Le Groupe devrait se réunir le plus tôt possible et devrait présenter vers la fin de l'année 1958 un Rapport d'ensemble destiné à faire le point du sujet et à définir des lignes d'action pour l'avenir.

Il y a eu lieu de prévoir que des contrats assez importants seront passés avec un ou deux centres nationaux et plusieurs contrats limités pour des études auxiliaires.

COOPERATION ENTRE LA COMMISSION DU MARCHE COMMUN ET L'ORGANISATION INTERNATIONALE DU TRAVAIL

BRUXELLES (EU), le 3 juillet 1958 - EUROPE informe que M. Hallstein, Président de la Commission de la CEE, et M. David Morse, Directeur général du Bureau International du Travail, signeront, le 7 juillet, à Genève, un accord de coopération et d'échanges d'informations sur les questions d'intérêt commun. M. Hallstein sera assisté par M. Petrilli, membre de la Commission et président du Groupe de Travail des questions sociales. On sait qu'un accord analogue existe depuis quelque temps entre la Haute Autorité de la CECA et le B.I.T.

REGROUPEMENTS ET FUSIONS DANS L'INDUSTRIE MOYENNE

BRUXELLES (EU), le 3 juillet 1958 - « Dans la réalisation du Marché commun, les industries moyennes sont les plus vulnérables », a déclaré récemment dans un exposé M. Servais, administrateur de Fabrimétal. Il est donc indispensable que, dès à présent, divers problèmes soient préparés, étudiés, et reçoivent même un commencement d'exécution. En citant comme exemple la quincaillerie belge, M. Servais a dit que des fusions sont nécessaires ou éventuellement des comptoirs de vente, groupant des articles intéressant une même clientèle. Déjà une action est en cours et neuf fabricants se sont accordés pour adopter les normes de dimension ou de qualité en usage dans les divers pays du marché commun, en prenant comme base celles des articles les plus demandés et les plus renommés ; en outre, dans ce même esprit de standardisation, certains produits fabriqués en plusieurs dimensions seront fabriqués par deux ou trois usines dans les dimensions les plus courantes, afin d'en diminuer le prix de revient. Il est prévu qu'un important renouvellement de matrices et d'outillage devra intervenir.

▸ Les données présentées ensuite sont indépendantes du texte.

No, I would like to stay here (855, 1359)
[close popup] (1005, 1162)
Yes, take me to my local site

LA CONFERENCE DE STRESA COMMENCE SES TRAVAUX

STRESA (EU), le 3 juillet 1958 - La Conférence Agricole des États membres de la Communauté Economique Européenne s'est ouverte cet après-midi au Grand Hôtel des Iles Borromées à Stresa, sous la présidence de M. Mansholt, vice-président de l'Exécutif du Marché Commun. Une séance solennelle a voulu souligner l'importance de l'événement. Les travaux se poursuivront à huis clos et en plusieurs groupes de travail, qui préparent et coordonnent l'activité de la Conférence.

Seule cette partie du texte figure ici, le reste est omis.